How close-contact businesses like dance studios and massage therapy are faring during the pandemic
Some Michigan businesses have been able to retool and reopen this summer under Governor Gretchen Whitmer’s COVID-19 “Safe Start” plan. But for businesses that usually rely on close physical contact with clients, adapting to life under the pandemic is uniquely complicated. One example? Dance studios.
“It’s been a really difficult time,” said Susan Byrd, the director of Living Arts Dance Studio, which has locations in Williamston and Mason. “We did lose students right away, and then our enrollment dropped.” Dance studios, gyms, and other fitness centers are still prohibited from offering indoor services under the governor’s current executive order.
Byrd says the studio was able to offer outdoor camps this summer, but it’s been challenging to keep kids focused in the hot weather. While some parents are hesitant about a possible fall session indoors, most of the parents who have enrolled their children want in-studio training rather than Zoom classes. And Byrd says she believes they are equipped to safely do those classes indoors.
“We have a safety plan in action,” Byrd said. “We can socially distance—we’re dancers, we’re good at spacing people out. And we’re planning on wearing masks, cleaning in between classes.”
Byrd says that while the months of social distancing have been challenging for everybody, parents have told her their kids need physical exercise opportunities like dance.

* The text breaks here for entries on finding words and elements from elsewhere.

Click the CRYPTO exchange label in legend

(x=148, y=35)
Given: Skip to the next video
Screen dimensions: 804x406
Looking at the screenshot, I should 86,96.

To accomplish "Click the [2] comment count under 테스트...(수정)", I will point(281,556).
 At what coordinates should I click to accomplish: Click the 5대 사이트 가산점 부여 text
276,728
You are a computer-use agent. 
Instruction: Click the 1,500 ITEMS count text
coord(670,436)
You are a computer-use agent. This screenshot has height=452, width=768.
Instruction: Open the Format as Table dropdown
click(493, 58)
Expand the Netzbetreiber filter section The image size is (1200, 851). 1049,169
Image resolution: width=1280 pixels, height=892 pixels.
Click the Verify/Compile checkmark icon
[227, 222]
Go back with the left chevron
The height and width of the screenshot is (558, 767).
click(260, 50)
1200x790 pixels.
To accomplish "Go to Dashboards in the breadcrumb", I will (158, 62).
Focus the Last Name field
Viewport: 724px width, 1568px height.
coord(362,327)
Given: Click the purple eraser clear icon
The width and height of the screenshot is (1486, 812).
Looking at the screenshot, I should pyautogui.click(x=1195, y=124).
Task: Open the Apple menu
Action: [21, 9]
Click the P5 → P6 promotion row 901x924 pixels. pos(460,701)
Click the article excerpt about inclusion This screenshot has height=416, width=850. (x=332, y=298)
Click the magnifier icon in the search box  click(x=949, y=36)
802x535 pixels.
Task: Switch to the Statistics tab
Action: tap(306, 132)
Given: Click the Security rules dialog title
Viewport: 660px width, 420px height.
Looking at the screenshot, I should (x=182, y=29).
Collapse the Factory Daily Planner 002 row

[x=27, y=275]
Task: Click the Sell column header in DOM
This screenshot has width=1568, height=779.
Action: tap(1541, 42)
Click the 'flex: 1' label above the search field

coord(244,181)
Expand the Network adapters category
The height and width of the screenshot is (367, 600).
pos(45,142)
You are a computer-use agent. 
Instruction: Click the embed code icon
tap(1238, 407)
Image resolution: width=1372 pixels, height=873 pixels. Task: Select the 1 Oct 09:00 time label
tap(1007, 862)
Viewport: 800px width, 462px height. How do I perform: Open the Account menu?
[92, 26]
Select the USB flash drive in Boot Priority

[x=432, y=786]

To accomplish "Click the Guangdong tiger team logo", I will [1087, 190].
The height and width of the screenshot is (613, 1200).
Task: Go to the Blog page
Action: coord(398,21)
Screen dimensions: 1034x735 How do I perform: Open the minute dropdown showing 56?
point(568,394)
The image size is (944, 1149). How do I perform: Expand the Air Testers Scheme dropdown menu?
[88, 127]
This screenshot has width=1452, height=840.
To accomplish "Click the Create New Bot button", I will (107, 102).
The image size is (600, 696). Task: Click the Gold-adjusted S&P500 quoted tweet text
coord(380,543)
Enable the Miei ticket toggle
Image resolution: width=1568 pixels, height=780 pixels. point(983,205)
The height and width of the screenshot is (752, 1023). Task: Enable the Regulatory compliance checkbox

“I do see kids outside in the park, and they’re dancing, and I’m just watching the expressions on their face and the movement through their bodies, and how it’s so healing and beneficial for them—I mean, from head to toe and from body to soul,” she said.
While massage therapists have been allowed to operate indoors since June, they have had to make major changes to their business model. Heidi Johnson is a massage therapist and the owner of Thrive Massage and Bodywork in Ann Arbor. After months of being closed, she was able to reopen in a limited capacity after June 15. Now, she sees only two or three clients per day, instead of 10 to 15, and is working without her staff. Like Byrd, Johnson says she’s noticed that the pandemic (and social distancing) has taken a toll on people.
“It's mentally exhausting. It’s anxiety provoking,” Johnson said. “And then we think about people who actually live alone, and they’re really touch starved. So some people are just feeling like, what a relief to actually come in and receive a massage.”
For the few bookings she does see each day, Johnson has put in place a number of new safety measures, including pre- and post-session check-ins with clients. She’s also taking temperatures and disinfecting the space between every appointment. Johnson said she expects these safety measures will stay in place for months to come because of how close massage therapists need to be to their clients. So she’s trying to adjust her work environment while ensuring folks are still able to relax.
“That is the delicate balance right now, in the face of a pandemic, that I'm open and able to create this environment for clients,” she said. “Really, it starts with me. It starts with each massage therapist, finding that calm space, feeling like they’re making the right decision to return to work, that they can offer relaxation to their clients.”